**Exercise brief**
Retype the listing from the line that contains "Viewport: 1024px width, 785px" down through the end of the listing, and leave the pictures out of your answer.

----------

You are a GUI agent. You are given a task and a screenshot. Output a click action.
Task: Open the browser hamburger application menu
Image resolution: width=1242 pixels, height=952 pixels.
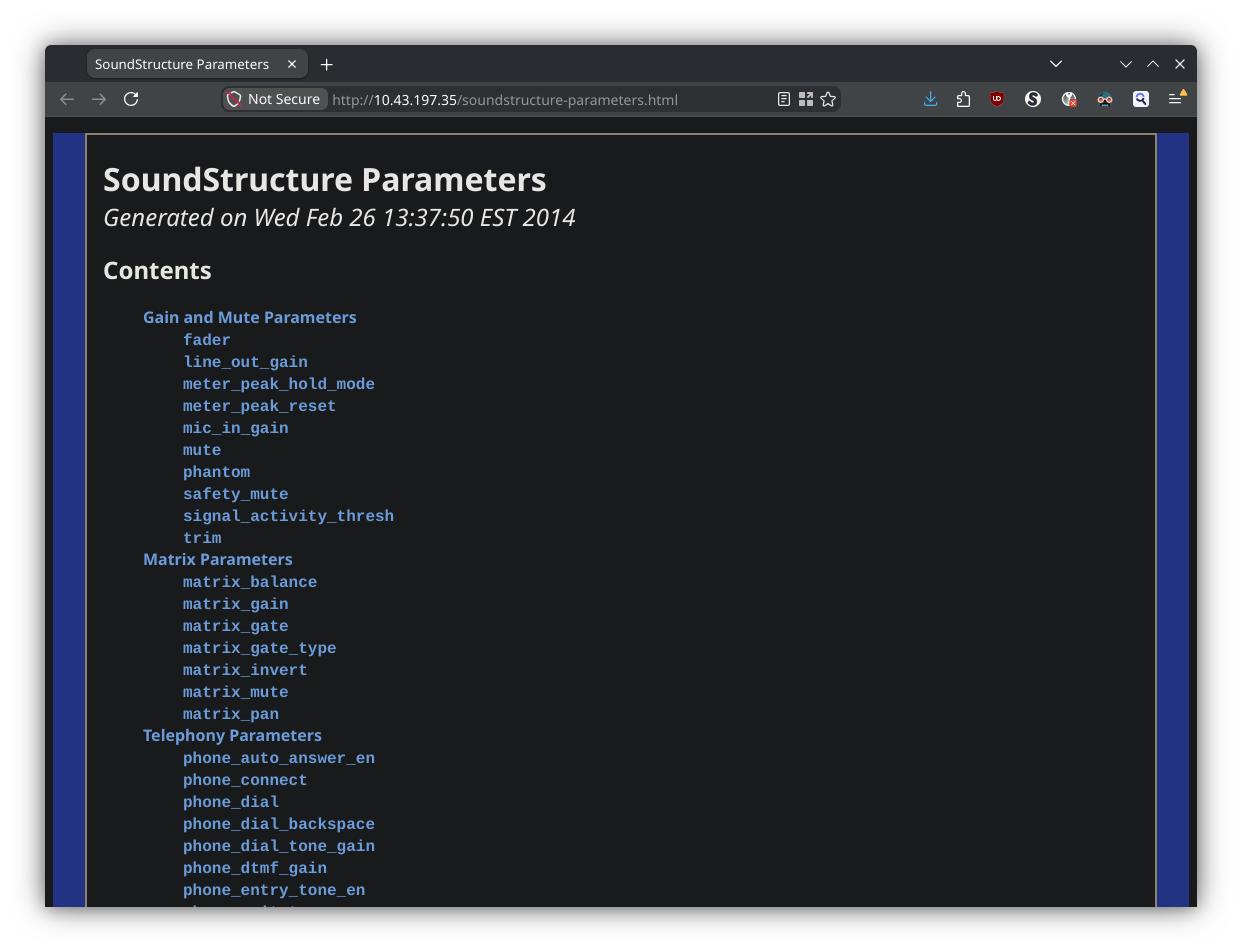pos(1176,99)
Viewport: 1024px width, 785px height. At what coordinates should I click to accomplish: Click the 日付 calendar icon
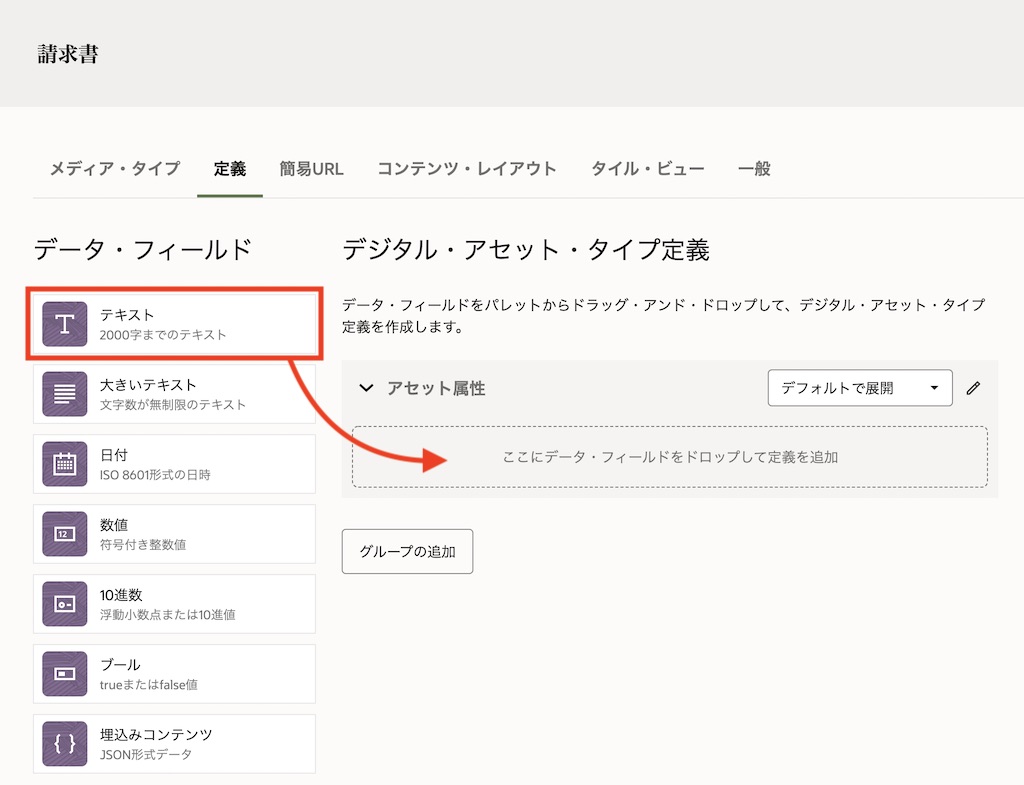click(65, 464)
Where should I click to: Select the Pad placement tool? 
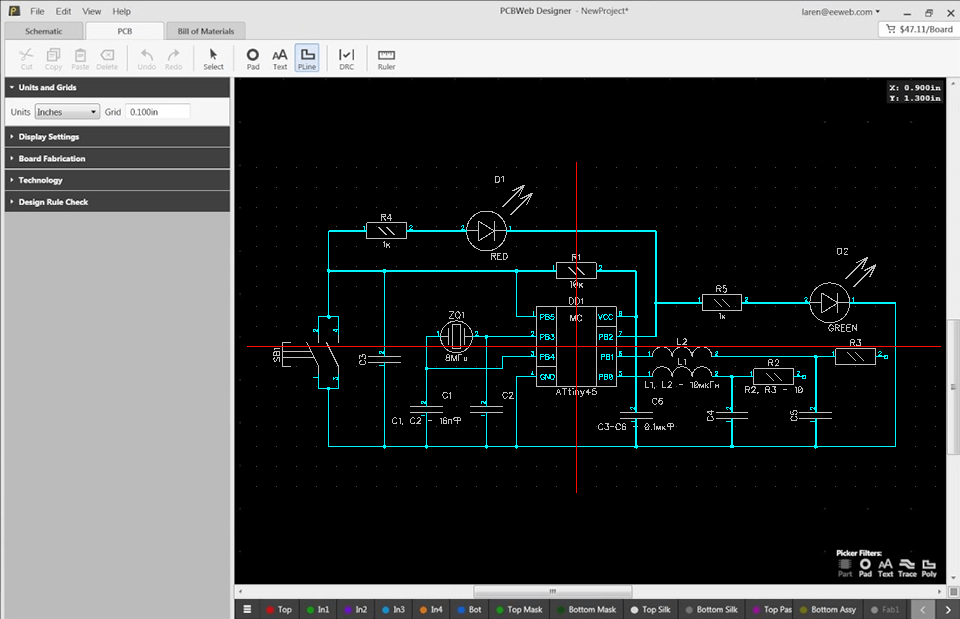[253, 59]
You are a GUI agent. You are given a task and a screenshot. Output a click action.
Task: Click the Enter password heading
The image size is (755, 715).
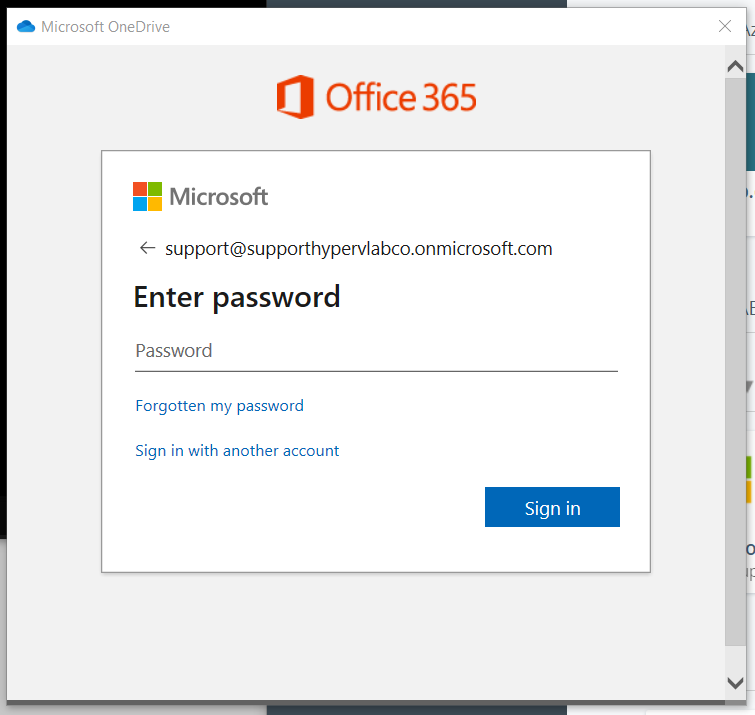237,297
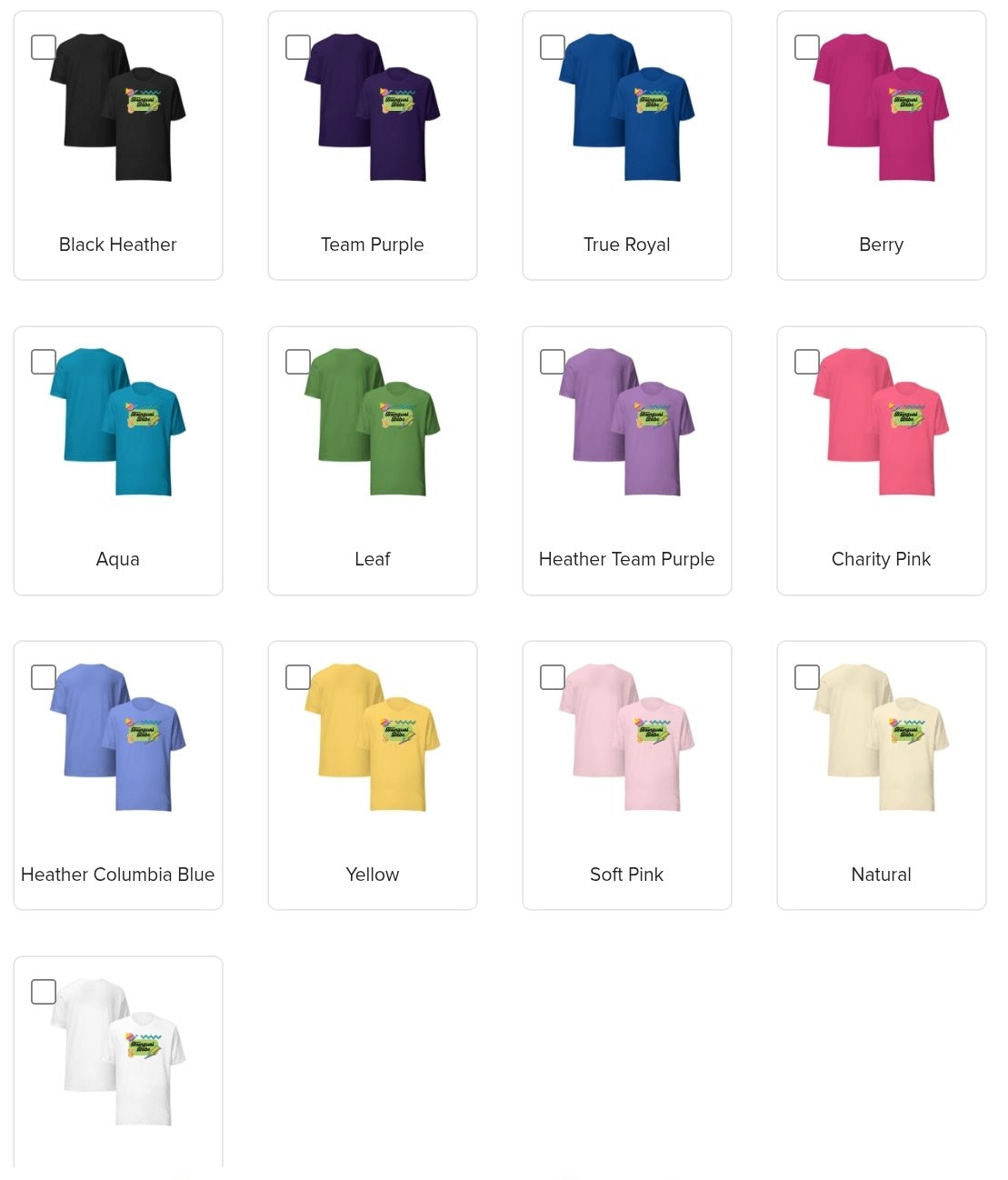The height and width of the screenshot is (1180, 1008).
Task: Select the Yellow shirt checkbox
Action: click(x=298, y=677)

----------

**Output for this task**
Viewport: 1024px width, 785px height. At what coordinates should I click to accomplish: Click the 日付 calendar icon
click(65, 464)
Where should I click to: Select the Pad placement tool? 
[253, 59]
You are a GUI agent. You are given a task and a screenshot. Output a click action.
Task: Click the Enter password heading
The image size is (755, 715).
237,297
The height and width of the screenshot is (1180, 1008).
Task: Select the Yellow shirt checkbox
Action: click(x=298, y=677)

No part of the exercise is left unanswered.